- PROBLEM DESCRIPTION:
Write out every record in full, exactly as written, please.

Stored data

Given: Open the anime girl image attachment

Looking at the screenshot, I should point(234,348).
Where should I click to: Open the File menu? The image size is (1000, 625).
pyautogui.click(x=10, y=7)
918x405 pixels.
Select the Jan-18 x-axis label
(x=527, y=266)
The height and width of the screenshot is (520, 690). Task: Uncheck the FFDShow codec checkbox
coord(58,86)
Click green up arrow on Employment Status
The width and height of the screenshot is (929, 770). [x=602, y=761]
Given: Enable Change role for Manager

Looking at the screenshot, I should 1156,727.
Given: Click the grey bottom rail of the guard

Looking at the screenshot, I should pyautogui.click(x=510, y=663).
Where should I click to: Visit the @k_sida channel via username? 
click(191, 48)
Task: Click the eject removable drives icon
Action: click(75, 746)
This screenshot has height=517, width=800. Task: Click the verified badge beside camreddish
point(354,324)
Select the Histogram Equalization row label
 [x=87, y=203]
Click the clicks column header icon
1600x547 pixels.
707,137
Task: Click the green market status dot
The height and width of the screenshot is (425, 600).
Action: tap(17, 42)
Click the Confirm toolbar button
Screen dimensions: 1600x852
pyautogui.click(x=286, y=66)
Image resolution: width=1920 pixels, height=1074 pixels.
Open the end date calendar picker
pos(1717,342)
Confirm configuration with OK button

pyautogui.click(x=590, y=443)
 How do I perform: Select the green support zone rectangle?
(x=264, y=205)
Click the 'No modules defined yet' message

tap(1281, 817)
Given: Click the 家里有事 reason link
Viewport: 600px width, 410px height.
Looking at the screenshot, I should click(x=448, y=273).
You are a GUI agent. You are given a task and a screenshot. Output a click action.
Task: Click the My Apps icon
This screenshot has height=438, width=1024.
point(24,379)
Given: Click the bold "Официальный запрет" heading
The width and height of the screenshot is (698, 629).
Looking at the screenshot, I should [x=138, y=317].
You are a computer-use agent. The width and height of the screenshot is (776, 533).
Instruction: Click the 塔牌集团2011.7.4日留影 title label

- RESPONSE FOR THIS EXERCISE:
Given: Open the anime girl image attachment

Looking at the screenshot, I should point(234,348).
Where should I click to: Open the File menu? The image size is (1000, 625).
pyautogui.click(x=10, y=7)
918x405 pixels.
Select the Jan-18 x-axis label
(x=527, y=266)
The height and width of the screenshot is (520, 690). Task: Uncheck the FFDShow codec checkbox
coord(58,86)
Click green up arrow on Employment Status
The width and height of the screenshot is (929, 770). [x=602, y=761]
Given: Enable Change role for Manager

Looking at the screenshot, I should 1156,727.
Given: Click the grey bottom rail of the guard

Looking at the screenshot, I should pyautogui.click(x=510, y=663).
Where should I click to: Visit the @k_sida channel via username? 
click(191, 48)
Task: Click the eject removable drives icon
Action: click(75, 746)
This screenshot has height=517, width=800. Task: Click the verified badge beside camreddish
point(354,324)
Select the Histogram Equalization row label
 [x=87, y=203]
Click the clicks column header icon
1600x547 pixels.
707,137
Task: Click the green market status dot
The height and width of the screenshot is (425, 600).
Action: tap(17, 42)
Click the Confirm toolbar button
Screen dimensions: 1600x852
pyautogui.click(x=286, y=66)
Image resolution: width=1920 pixels, height=1074 pixels.
Open the end date calendar picker
pos(1717,342)
Confirm configuration with OK button

pyautogui.click(x=590, y=443)
 How do I perform: Select the green support zone rectangle?
(x=264, y=205)
Click the 'No modules defined yet' message

tap(1281, 817)
Given: Click the 家里有事 reason link
Viewport: 600px width, 410px height.
Looking at the screenshot, I should click(x=448, y=273).
You are a GUI agent. You are given a task and a screenshot. Output a click action.
Task: Click the My Apps icon
This screenshot has height=438, width=1024.
point(24,379)
Given: Click the bold "Официальный запрет" heading
The width and height of the screenshot is (698, 629).
Looking at the screenshot, I should [x=138, y=317].
You are a computer-use agent. The width and height of the screenshot is (776, 533).
Instruction: Click the 塔牌集团2011.7.4日留影 title label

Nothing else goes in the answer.